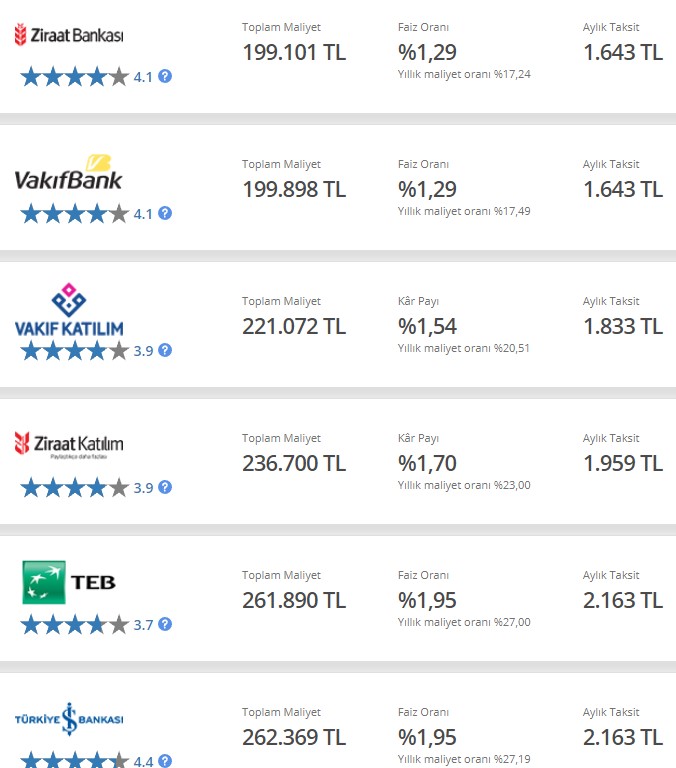The height and width of the screenshot is (768, 676).
Task: Click Ziraat Bankası star rating
Action: pos(74,77)
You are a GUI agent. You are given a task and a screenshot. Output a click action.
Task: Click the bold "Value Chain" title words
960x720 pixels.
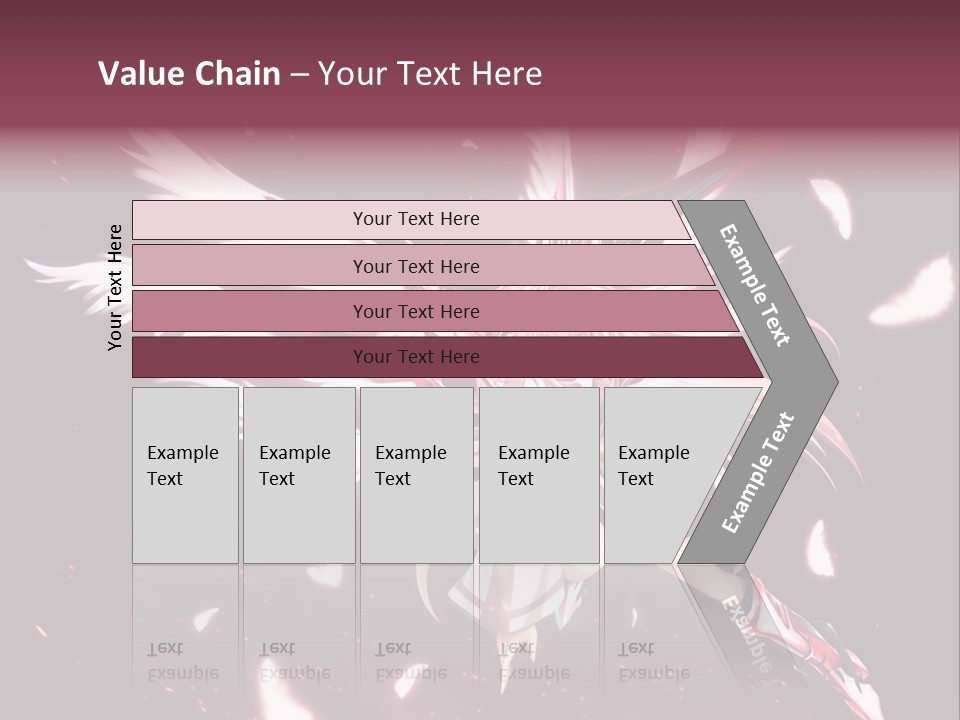pyautogui.click(x=189, y=74)
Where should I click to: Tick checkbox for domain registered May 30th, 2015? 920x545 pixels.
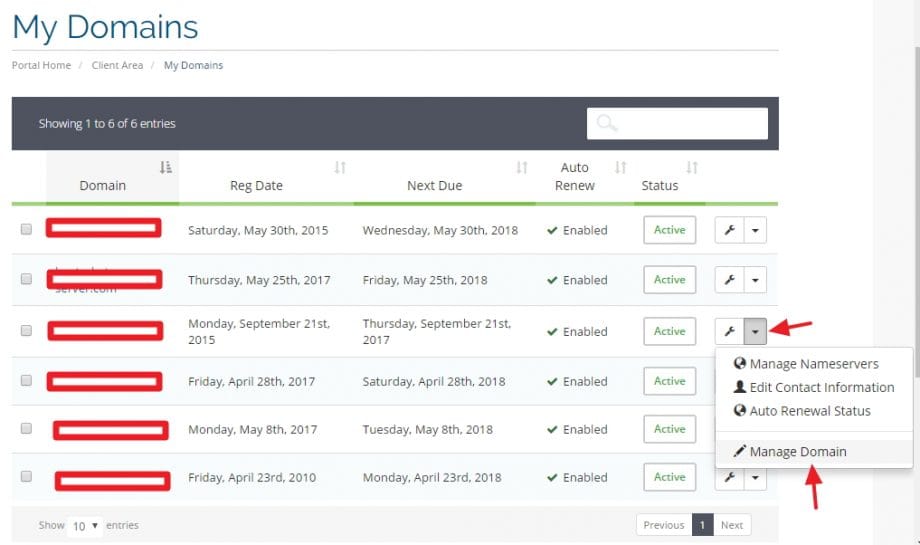[x=27, y=229]
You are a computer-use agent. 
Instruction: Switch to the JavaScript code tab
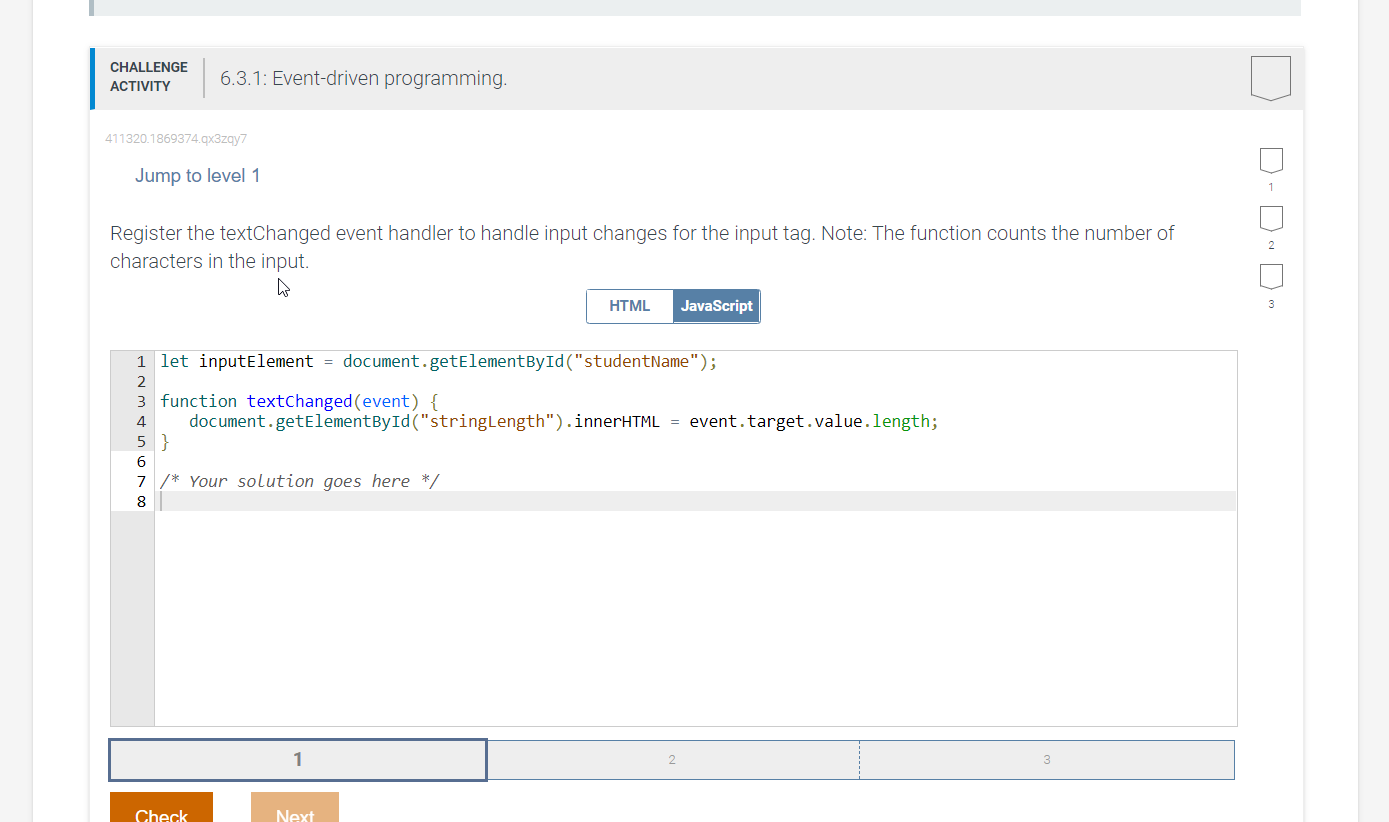[716, 306]
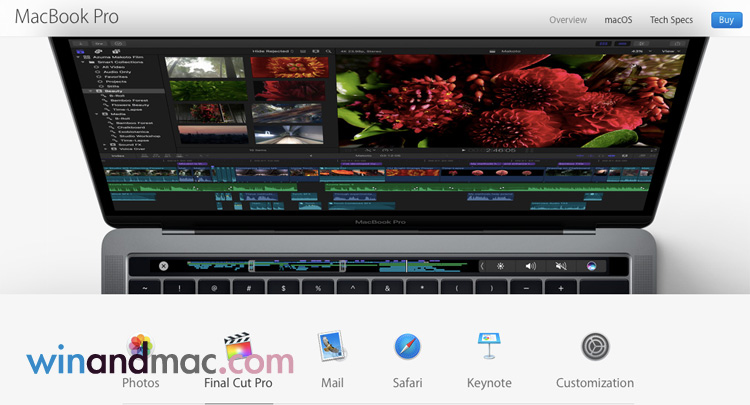The height and width of the screenshot is (405, 750).
Task: Toggle mute on the Touch Bar
Action: pos(560,266)
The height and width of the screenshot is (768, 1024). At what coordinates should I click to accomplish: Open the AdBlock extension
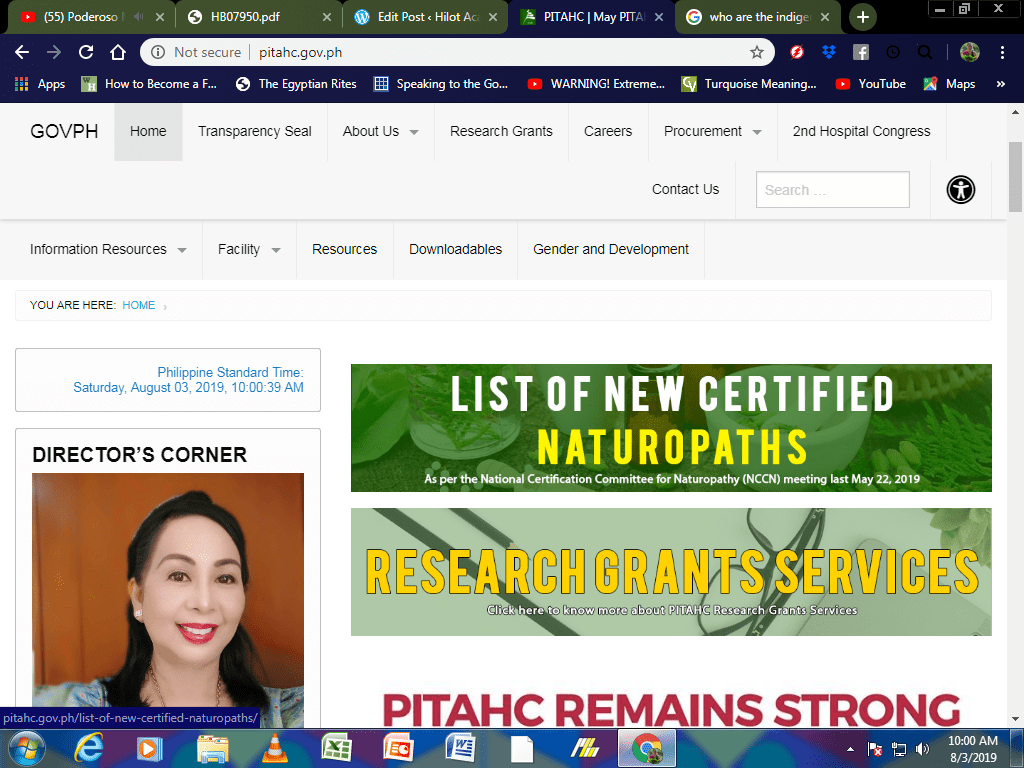[x=799, y=51]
■ ■ ■ ■
= Objective =
Can you write out all the entries above again, swapping "pixels" for "px" and changing nothing else, with the pictures left out?

= Solution =
The height and width of the screenshot is (768, 676).
Task: Click Ziraat Bankası star rating
Action: pos(74,77)
You are a GUI agent. You are given a task and a screenshot. Output a click action.
Task: Click the bold "Value Chain" title words
960x720 px.
pyautogui.click(x=189, y=74)
Where should I click to: Tick checkbox for domain registered May 30th, 2015? 920x545 px.
[x=27, y=229]
You are a computer-use agent. 
Instruction: Switch to the JavaScript code tab
[716, 306]
The height and width of the screenshot is (405, 750).
Task: Toggle mute on the Touch Bar
Action: pos(560,266)
The height and width of the screenshot is (768, 1024). At what coordinates should I click to accomplish: Open the AdBlock extension
[x=799, y=51]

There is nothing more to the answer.